Exercise directions:
Would you output every one of the entries below verbatim, with nothing altered?

+ + +

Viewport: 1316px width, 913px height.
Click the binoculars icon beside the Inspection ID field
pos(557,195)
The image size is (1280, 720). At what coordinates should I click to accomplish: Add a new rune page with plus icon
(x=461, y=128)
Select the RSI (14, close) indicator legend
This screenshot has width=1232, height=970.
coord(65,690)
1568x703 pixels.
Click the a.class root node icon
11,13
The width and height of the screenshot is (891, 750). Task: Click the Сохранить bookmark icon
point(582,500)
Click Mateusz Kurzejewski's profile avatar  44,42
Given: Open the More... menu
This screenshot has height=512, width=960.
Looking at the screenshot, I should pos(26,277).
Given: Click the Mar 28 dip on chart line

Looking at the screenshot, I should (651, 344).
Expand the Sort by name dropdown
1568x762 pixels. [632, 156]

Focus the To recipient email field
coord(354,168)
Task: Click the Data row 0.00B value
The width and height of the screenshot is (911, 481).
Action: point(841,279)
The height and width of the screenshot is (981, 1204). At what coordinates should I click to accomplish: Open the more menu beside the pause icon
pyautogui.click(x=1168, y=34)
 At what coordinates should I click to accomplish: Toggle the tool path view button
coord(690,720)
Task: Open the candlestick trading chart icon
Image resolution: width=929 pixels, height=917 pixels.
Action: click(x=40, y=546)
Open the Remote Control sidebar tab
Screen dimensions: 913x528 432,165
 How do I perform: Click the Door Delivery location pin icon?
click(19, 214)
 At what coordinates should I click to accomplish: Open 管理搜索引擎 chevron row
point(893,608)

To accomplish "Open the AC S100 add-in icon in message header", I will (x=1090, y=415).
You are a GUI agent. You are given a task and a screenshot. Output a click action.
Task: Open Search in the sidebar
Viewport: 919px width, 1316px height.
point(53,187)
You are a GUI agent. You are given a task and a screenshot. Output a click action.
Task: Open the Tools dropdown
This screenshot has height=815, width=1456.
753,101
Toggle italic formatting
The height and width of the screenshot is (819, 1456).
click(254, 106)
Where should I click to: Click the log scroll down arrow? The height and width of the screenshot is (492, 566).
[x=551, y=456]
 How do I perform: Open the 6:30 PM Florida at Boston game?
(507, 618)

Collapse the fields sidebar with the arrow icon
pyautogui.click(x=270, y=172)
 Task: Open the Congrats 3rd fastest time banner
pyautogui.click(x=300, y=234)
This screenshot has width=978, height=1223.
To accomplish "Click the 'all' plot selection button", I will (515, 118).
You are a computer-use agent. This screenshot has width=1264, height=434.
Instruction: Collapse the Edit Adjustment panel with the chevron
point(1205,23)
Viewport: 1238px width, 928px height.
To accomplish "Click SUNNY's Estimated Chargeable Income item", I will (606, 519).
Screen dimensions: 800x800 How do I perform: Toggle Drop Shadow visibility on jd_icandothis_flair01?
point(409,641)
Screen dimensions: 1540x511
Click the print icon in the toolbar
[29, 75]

+ + +

Answer for this exercise:
Viewport: 1316px width, 913px height.
Click the binoculars icon beside the Inspection ID field
pos(557,195)
The image size is (1280, 720). At what coordinates should I click to accomplish: Add a new rune page with plus icon
(x=461, y=128)
Select the RSI (14, close) indicator legend
This screenshot has width=1232, height=970.
coord(65,690)
1568x703 pixels.
Click the a.class root node icon
11,13
The width and height of the screenshot is (891, 750). Task: Click the Сохранить bookmark icon
point(582,500)
Click Mateusz Kurzejewski's profile avatar  44,42
Given: Open the More... menu
This screenshot has height=512, width=960.
Looking at the screenshot, I should pos(26,277).
Given: Click the Mar 28 dip on chart line

Looking at the screenshot, I should (651, 344).
Expand the Sort by name dropdown
1568x762 pixels. [632, 156]

Focus the To recipient email field
coord(354,168)
Task: Click the Data row 0.00B value
The width and height of the screenshot is (911, 481).
Action: point(841,279)
The height and width of the screenshot is (981, 1204). At what coordinates should I click to accomplish: Open the more menu beside the pause icon
pyautogui.click(x=1168, y=34)
 At what coordinates should I click to accomplish: Toggle the tool path view button
coord(690,720)
Task: Open the candlestick trading chart icon
Image resolution: width=929 pixels, height=917 pixels.
Action: click(x=40, y=546)
Open the Remote Control sidebar tab
Screen dimensions: 913x528 432,165
 How do I perform: Click the Door Delivery location pin icon?
click(19, 214)
 At what coordinates should I click to accomplish: Open 管理搜索引擎 chevron row
point(893,608)

To accomplish "Open the AC S100 add-in icon in message header", I will (x=1090, y=415).
You are a GUI agent. You are given a task and a screenshot. Output a click action.
Task: Open Search in the sidebar
Viewport: 919px width, 1316px height.
point(53,187)
You are a GUI agent. You are given a task and a screenshot. Output a click action.
Task: Open the Tools dropdown
This screenshot has height=815, width=1456.
753,101
Toggle italic formatting
The height and width of the screenshot is (819, 1456).
click(254, 106)
Where should I click to: Click the log scroll down arrow? The height and width of the screenshot is (492, 566).
[x=551, y=456]
 How do I perform: Open the 6:30 PM Florida at Boston game?
(507, 618)

Collapse the fields sidebar with the arrow icon
pyautogui.click(x=270, y=172)
 Task: Open the Congrats 3rd fastest time banner
pyautogui.click(x=300, y=234)
This screenshot has width=978, height=1223.
To accomplish "Click the 'all' plot selection button", I will (515, 118).
You are a computer-use agent. This screenshot has width=1264, height=434.
Instruction: Collapse the Edit Adjustment panel with the chevron
point(1205,23)
Viewport: 1238px width, 928px height.
To accomplish "Click SUNNY's Estimated Chargeable Income item", I will (606, 519).
Screen dimensions: 800x800 How do I perform: Toggle Drop Shadow visibility on jd_icandothis_flair01?
point(409,641)
Screen dimensions: 1540x511
Click the print icon in the toolbar
[29, 75]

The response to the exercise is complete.